如今她已经没有了任何筹码,也没有了任何价值,只能任人宰割。
唯一让她耿耿于怀的,是那刽子手,却是她曾经以为的良人,她曾真心希望与之共度余生的那个男人。
只是想想,便觉得这样的生活,不要也罢了。
深秋的夜风是很凉的。素衣只披了一件单薄的衣裳,隐在花木的阴影中,几乎无迹可寻。
没有想过回去添一件衣裳,因为这样的寒冷,不是衣裳可以抵御的。
夜色依旧清凉如水,她这样欣赏夜色的机会却只怕不多了。在这样的时候,她更愿意保持最后的清醒,来留住古代没有污染没有喧嚣的夜。
不知明日的自己,此身将会落于何处?
第一百四十七章 不白之冤
更新时间2014…8…29 19:12:13 字数:2136
来了。
门口忽然有了动静,素衣没有任何意外地起身迎了出去。
面对来人惊愕的表情,素衣冷笑:“愣着做什么?难道不是来抓我的?”
那人吃了一惊,良久叹道:“不敢,公子有请。”
还“请”呢,他可真沉得住气!素衣暗暗咬牙。
跟着那个神色尴尬的侍卫走出院门时,素衣已经抱定了必死的心。
他不会放过她的,她一直知道。在离城已经停留了有些日子,她却连走出院门一步的机会都没有。这座城,终究是离散之地,也是将她与那人,彻底决绝的地方吧?
原来任岚衣的住处与她的院子相隔并不远。素衣远远听着那一声声撕心裂肺的惨叫,暗暗估算着弄虚作假的成分有多少。
记忆中任岚衣的演技还不至于这样精湛,如此看来,事情已经是她最不愿意面对的那种结果了。
凌涵清,他现在一定很焦灼吧?
他挚爱的女人在面对这样的艰难,他会选择如何对待她这个“罪魁祸首”?
在精致得有些过分的厢房里,素衣见到了那个眉头深锁的男人。
只剩下两个人的时候,气氛一时僵住。
素衣无畏地对上那一双审视的眼睛,语带嘲讽:“怎么,深更半夜把我弄过来,就是为了跟我大眼瞪小眼?我觉得你似乎还有更重要的事情要做。”
“你来的太快了些。”凌涵清不自然地避开了她的眼睛。
对于这个意料之中的质疑,素衣报之以淡然一笑。
是啊,她来得确实太快了些。
不过,什么时间过来有那么重要吗?
只要他心里认定了是她,她怎样做都可疑。来得太快了是早有准备,来得太慢了是做贼心虚,不快不慢刚刚好那就是蓄谋已久。

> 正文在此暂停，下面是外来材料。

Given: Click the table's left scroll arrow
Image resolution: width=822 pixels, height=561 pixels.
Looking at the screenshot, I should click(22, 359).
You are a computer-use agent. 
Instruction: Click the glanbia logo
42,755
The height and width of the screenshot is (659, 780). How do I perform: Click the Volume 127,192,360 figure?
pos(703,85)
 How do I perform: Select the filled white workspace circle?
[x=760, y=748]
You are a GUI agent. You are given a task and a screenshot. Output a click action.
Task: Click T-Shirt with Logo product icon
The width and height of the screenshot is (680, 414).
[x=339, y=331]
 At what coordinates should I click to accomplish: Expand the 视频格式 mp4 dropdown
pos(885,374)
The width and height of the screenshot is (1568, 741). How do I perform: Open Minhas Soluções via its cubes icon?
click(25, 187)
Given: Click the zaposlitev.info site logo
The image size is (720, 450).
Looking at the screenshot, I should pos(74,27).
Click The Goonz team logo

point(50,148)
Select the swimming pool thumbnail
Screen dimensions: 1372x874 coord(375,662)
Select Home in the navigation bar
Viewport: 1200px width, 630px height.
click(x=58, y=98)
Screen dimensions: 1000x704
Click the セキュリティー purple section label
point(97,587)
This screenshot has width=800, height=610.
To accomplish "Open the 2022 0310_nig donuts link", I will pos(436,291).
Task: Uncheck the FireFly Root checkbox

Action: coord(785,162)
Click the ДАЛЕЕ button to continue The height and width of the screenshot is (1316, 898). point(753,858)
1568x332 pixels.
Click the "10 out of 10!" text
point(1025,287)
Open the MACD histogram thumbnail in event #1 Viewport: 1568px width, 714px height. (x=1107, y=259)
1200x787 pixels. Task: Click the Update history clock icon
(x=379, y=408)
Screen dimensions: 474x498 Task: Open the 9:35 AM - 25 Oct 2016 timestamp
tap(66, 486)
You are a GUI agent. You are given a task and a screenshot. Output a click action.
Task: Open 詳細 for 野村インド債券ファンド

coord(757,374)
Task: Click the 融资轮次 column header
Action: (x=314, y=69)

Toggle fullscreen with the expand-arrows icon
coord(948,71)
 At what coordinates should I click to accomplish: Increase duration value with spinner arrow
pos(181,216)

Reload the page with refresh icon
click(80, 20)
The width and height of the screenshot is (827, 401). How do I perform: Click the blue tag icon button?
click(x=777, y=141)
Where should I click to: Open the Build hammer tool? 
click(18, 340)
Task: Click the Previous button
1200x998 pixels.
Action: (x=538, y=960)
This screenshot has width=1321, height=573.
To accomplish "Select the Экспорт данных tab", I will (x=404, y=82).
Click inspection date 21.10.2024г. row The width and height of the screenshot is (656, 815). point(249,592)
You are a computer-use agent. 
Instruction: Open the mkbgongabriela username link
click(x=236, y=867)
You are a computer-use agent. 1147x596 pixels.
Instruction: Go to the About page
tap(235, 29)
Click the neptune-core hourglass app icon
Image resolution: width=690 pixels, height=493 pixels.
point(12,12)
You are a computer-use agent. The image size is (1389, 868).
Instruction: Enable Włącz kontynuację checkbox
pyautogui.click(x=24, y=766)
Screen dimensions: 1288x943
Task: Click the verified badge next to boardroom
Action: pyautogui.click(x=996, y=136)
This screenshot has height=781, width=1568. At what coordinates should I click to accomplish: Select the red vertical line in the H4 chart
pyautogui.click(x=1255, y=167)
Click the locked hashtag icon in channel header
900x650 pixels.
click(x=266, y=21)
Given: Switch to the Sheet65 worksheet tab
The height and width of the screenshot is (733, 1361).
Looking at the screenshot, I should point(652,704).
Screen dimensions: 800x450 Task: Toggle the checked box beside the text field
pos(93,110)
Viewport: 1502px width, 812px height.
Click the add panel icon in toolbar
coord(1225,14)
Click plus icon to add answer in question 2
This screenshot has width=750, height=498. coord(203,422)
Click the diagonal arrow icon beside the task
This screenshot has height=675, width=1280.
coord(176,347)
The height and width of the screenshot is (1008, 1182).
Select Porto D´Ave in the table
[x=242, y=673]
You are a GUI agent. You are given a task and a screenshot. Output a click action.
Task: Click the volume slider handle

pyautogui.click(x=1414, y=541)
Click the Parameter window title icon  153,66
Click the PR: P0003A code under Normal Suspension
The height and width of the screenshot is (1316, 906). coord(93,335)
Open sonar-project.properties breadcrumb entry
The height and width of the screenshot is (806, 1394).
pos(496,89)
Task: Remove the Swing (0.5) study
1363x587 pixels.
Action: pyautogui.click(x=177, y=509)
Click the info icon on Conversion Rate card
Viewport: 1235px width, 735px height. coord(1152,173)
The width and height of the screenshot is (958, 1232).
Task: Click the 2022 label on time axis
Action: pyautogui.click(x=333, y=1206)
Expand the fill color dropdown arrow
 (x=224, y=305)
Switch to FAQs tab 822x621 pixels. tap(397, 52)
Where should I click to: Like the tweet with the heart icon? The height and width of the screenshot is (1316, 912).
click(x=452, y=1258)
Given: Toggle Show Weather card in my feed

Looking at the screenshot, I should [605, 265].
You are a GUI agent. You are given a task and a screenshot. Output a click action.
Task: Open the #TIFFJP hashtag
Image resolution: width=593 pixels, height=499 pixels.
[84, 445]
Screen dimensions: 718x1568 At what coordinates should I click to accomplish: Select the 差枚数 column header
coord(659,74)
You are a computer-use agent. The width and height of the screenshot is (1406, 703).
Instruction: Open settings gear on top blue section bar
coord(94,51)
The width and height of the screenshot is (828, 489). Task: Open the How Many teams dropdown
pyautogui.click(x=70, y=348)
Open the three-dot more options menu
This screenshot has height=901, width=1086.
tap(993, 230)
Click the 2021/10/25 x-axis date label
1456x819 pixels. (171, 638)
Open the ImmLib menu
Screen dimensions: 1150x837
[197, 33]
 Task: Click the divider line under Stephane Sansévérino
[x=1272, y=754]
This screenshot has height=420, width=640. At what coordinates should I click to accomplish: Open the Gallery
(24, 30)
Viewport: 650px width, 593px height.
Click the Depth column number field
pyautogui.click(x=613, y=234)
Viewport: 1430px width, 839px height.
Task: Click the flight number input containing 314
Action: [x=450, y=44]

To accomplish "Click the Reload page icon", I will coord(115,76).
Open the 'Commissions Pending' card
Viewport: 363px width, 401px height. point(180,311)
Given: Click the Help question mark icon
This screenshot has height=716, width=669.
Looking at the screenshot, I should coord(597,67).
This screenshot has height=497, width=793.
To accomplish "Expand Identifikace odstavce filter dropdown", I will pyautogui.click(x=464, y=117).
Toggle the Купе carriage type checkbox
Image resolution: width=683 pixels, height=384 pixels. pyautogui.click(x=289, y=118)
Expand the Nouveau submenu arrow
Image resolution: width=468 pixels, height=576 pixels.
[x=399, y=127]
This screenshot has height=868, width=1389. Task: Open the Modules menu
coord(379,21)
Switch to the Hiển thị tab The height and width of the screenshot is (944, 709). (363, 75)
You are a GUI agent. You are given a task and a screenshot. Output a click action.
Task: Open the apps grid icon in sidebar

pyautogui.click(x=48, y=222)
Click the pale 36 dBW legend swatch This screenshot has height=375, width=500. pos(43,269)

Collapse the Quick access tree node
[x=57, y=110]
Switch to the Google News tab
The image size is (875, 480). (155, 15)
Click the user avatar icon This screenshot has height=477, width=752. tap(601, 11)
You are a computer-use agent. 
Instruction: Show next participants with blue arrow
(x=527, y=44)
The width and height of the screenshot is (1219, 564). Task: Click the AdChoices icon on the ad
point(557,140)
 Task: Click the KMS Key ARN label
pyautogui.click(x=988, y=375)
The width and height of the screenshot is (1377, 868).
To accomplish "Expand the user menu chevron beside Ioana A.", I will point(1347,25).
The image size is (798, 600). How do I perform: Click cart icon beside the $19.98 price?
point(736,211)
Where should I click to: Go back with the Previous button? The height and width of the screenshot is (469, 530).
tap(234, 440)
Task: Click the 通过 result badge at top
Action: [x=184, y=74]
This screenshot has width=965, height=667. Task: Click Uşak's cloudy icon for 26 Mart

反过来说,如果他信她,那就什么都不成问题。来快了是忧心长姐,来慢了是方寸已乱,不快不慢可以说是稳妥得体。
总之,她有没有罪,在他,而不在她。
素衣并没有打算跟他解释什么。在一个从来就没有信任过你的人面前,辩解有用吗?
只能再添一项冥顽不灵的罪名罢了。倒不如索性痛痛快快地认了罪,如了他的愿,岂不两便?
素衣坦然地笑了起来:“不是我太快,是你们太慢——我等一晚上了。”
“你知道今晚会出事?”凌涵清神色渐冷,眼中满是失望之色。
演什么呢?素衣不屑。明明就是如了他的愿,何必还要做出痛心疾首的样子来?
是了,多少还是有些失望的吧?失望她不能做一个湘夫人那样贤德的女子,痛心她凶残狠毒,连自己亲姐都不能共处……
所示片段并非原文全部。